Pandas seems to support using df.loc
to assign a dictionary to a row entry, like the following:
df = pd.DataFrame(columns = ['a','b','c'])
entry = {'a':'test', 'b':1, 'c':float(2)}
df.loc[0] = entry
As expected, Pandas inserts the dictionary values to the corresponding columns based on the dictionary keys. Printing this gives:
a b c
0 test 1 2.0
However, if you overwrite the same entry, Pandas will assign the dictionary keys instead of the dictionary values. Printing this gives:
a b c
0 a b c
Why does this happen?
Specifically, why does this only happen on the second assignment? All subsequent assignments revert to the original result, containing (almost) the expected values:
a b c
0 test 1 2
I say almost because the dtype
on c
is actually an object
instead of float
for all subsequent results.
I've determined that this happens whenever there is a string and a float involved. You won't find this behavior if it's just a string and integer, or integer and float.

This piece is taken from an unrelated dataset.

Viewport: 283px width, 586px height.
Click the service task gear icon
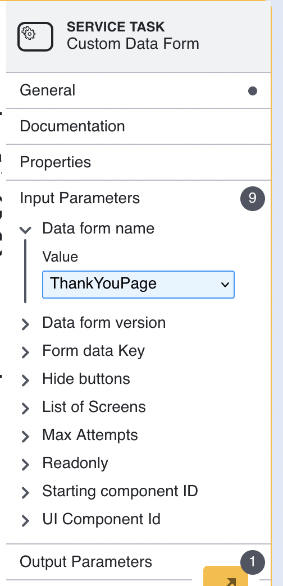tap(35, 36)
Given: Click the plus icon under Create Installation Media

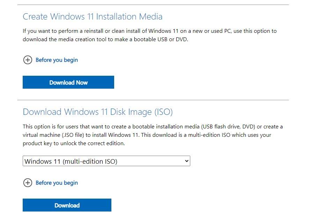Looking at the screenshot, I should (27, 60).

df = pd.DataFrame(columns = ['a','b','c'])
print(f'empty df:\n{df}\n\n')
entry = {'a':'test', 'b':1, 'c':float(2.3)}
print(f'dictionary to be entered:\n{entry}\n\n')
df.loc[0] = entry
print(f'df after entry:\n{df}\n\n')
df.loc[0] = entry
print(f'df after second entry:\n{df}\n\n')
df.loc[0] = entry
print(f'df after third entry:\n{df}\n\n')
df.loc[0] = entry
print(f'df after fourth entry:\n{df}\n\n')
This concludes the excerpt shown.